Executive Committee Member:
Dr Leanne McCormick
Dr Leanne McCormick is Director of the Centre for the History of Medicine in Ireland at Ulster University and Lecturer in Modern Irish Social History. Leanne’s research interests include women’s history, history of sexuality and history of medicine in Ireland/Northern Ireland and she has published a number of articles and chapters in these areas. Her monograph Regulating Sexuality: Women in Twentieth Century Northern Ireland, was published by MUP in 2009. Her recent projects have included a study of abortion in twentieth century Northern Ireland and a British Academy funded project on Irish women and charity in late C19th and early C20th New York. She is presently working with Elaine Farrell on an AHRC funded project, ‘Bad Bridget: Criminal and Deviant Irish Women in North America, 1838-1918’.

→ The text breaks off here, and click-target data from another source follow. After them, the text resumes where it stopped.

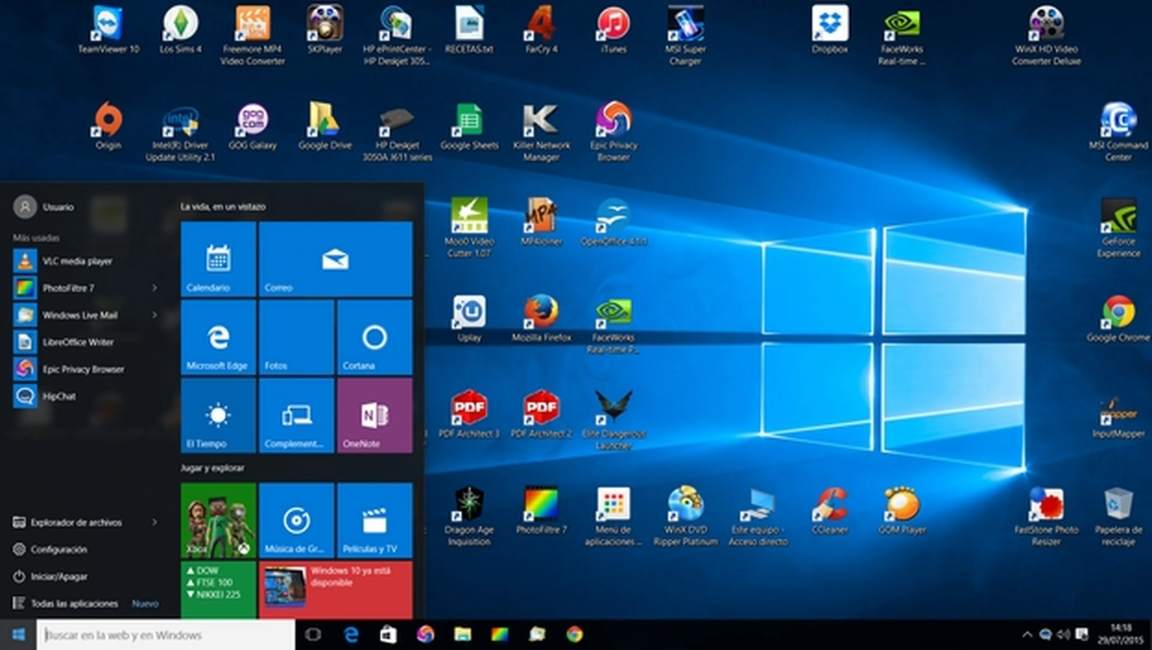1152x650 pixels.
Task: Click the Microsoft Edge start tile
Action: (217, 338)
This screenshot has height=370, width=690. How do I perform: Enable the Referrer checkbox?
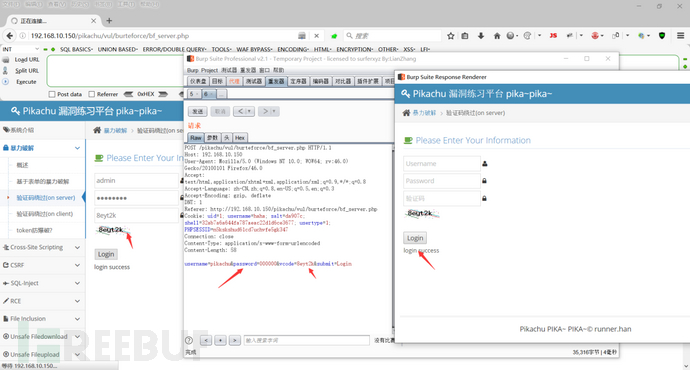click(x=92, y=94)
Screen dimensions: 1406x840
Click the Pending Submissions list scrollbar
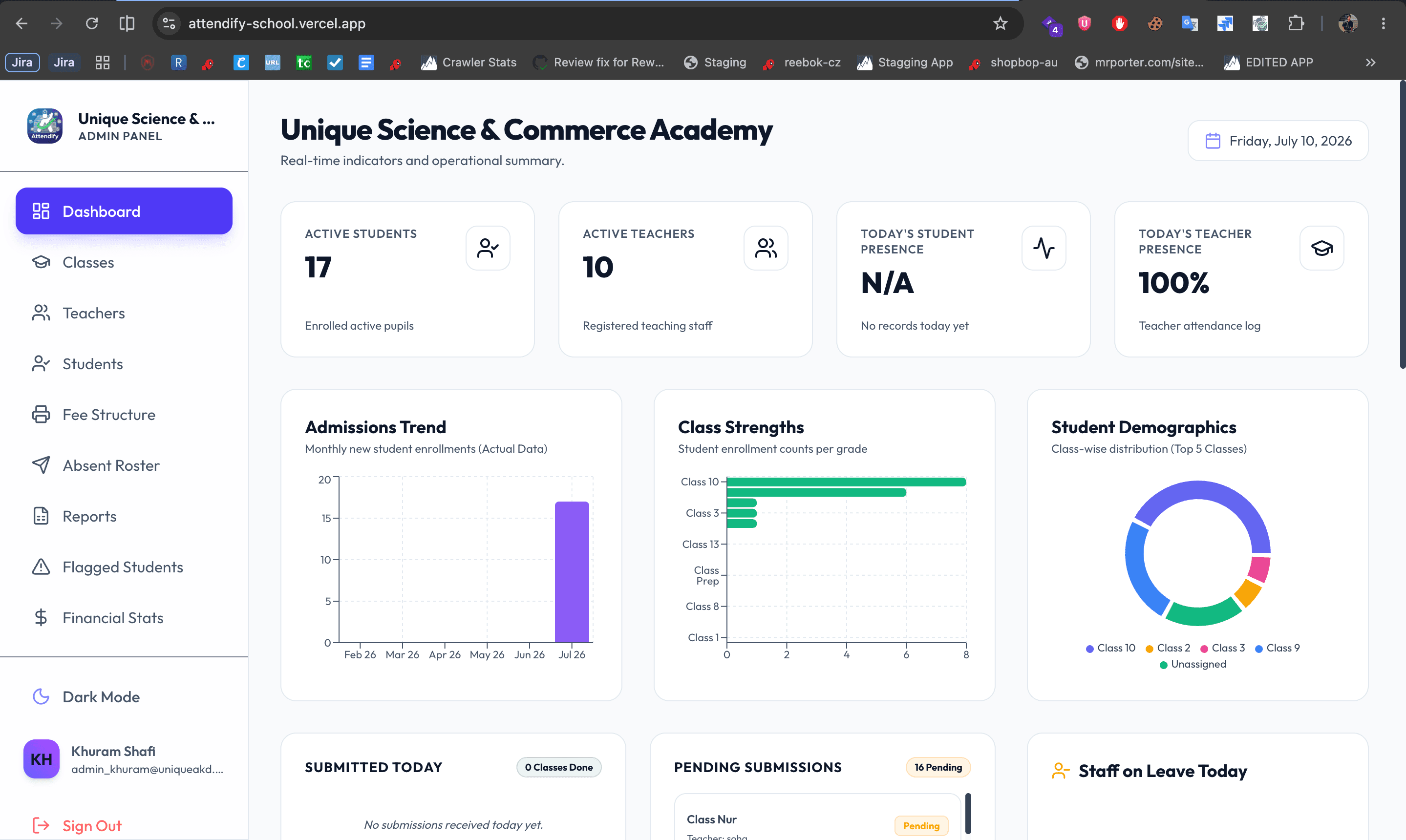tap(968, 814)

Executive Committee Member:
Dr Jean Walker
Jean M. Walker is an independent historian, and a graduate of NUI Maynooth, having completed a PhD thesis on ‘The Westmoreland Lock Hospital, Dublin, and the treatment of syphilis, 1792-1900’ (2010) at Maynooth University. Jean has lectured on social history with elective courses on the History of Health and Medicine in Ireland and Gender and Identities in Irish History. She has written a chapter and articles on the Westmoreland Lock hospital, Dublin, and a chapter on gender and cattle husbandry is forthcoming (July 2015). Her current research interests include non-hegemonic masculine identities in Irish history, concepts of poverty, agriculture and Irish gender history, and the social history of intellectual disability. Jean is currently working on a public history project encompassing aspects of social history 1916-1966, visual and material culture, and community identities.